__Task requirements__:
In the entries below, some lines hold the string "computer"; please say how many, giving the number and nothing else.

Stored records
-- Opening Marker --
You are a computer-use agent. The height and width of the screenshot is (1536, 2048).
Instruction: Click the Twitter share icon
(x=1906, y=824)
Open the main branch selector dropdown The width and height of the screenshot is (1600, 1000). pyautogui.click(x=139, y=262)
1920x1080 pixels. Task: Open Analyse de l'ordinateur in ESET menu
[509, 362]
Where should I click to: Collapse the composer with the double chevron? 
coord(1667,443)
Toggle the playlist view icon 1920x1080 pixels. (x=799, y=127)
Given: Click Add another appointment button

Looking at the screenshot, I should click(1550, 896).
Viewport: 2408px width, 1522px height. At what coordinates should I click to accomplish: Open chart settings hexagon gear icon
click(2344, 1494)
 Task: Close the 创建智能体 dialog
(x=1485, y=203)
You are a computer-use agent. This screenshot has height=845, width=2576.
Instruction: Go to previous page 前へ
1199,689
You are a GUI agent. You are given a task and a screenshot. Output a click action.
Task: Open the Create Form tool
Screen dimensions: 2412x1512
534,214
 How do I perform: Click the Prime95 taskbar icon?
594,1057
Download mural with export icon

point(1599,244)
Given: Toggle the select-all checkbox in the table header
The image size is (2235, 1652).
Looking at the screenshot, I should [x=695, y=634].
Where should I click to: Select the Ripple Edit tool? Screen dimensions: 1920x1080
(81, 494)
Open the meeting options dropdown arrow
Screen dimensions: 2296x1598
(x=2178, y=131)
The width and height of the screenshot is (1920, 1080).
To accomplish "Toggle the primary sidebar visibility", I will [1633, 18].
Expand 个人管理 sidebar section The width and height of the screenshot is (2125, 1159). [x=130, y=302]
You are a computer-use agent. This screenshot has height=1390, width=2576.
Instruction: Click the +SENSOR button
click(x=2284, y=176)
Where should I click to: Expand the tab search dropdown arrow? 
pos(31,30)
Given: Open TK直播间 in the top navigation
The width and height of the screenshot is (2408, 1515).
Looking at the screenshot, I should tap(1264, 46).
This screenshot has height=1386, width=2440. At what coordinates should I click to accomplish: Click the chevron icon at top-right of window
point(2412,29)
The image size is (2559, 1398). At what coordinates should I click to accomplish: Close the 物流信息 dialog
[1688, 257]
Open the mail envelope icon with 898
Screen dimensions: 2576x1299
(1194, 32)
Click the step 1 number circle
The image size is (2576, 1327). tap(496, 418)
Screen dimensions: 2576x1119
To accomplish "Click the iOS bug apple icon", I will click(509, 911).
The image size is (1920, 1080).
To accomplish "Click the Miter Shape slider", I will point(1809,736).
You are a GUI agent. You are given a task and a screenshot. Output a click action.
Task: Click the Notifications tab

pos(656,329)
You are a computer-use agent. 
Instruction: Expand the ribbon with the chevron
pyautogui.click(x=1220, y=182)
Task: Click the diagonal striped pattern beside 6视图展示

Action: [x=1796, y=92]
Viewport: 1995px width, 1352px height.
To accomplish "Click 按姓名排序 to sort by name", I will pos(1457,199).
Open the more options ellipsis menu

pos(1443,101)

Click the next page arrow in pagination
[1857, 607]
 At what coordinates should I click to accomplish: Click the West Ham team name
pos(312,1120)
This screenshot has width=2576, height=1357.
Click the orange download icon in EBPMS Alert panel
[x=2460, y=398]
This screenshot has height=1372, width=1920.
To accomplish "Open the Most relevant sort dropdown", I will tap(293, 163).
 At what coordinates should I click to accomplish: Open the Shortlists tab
-- Closing Marker --
__Response for this exercise__:
4